[Start]

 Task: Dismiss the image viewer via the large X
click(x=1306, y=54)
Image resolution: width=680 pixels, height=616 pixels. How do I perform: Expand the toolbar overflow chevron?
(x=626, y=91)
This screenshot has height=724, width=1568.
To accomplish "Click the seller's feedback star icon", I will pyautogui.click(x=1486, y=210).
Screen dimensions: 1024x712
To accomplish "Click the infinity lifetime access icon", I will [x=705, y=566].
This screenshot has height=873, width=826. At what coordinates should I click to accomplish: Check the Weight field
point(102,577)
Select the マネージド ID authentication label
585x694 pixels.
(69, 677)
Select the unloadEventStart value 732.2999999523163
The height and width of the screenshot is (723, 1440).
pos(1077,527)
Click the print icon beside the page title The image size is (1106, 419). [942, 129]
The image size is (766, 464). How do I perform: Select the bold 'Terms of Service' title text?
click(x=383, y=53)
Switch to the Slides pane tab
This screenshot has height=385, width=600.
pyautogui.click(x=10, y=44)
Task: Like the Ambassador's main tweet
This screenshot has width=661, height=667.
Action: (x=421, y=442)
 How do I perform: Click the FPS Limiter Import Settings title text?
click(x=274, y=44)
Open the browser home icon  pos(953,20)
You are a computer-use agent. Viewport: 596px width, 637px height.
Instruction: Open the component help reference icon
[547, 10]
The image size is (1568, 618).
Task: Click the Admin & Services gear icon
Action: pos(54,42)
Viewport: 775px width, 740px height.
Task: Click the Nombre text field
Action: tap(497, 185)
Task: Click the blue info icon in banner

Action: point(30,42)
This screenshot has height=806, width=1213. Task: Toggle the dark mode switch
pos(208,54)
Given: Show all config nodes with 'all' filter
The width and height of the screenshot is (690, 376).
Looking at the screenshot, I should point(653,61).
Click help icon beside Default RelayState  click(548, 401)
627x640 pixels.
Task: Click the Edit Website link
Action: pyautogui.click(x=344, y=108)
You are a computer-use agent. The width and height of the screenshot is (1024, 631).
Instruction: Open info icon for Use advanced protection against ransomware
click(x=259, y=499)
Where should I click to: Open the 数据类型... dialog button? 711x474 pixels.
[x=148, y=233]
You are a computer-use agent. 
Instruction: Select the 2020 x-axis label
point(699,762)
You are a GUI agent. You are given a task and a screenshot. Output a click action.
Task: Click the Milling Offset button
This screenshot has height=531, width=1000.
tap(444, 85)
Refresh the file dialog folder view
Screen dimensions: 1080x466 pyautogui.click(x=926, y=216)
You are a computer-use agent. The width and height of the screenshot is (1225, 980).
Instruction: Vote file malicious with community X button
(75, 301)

[End]

## DESCRIPTION OF THE TASK
Please find each line in the entries above that contains the word "agent" and copy it out. Case counts.

## OUTPUT
You are a computer-use agent. Viewport: 596px width, 637px height.
You are a computer-use agent. The width and height of the screenshot is (1024, 631).
You are a computer-use agent. 
You are a GUI agent. You are given a task and a screenshot. Output a click action.
You are a computer-use agent. The width and height of the screenshot is (1225, 980).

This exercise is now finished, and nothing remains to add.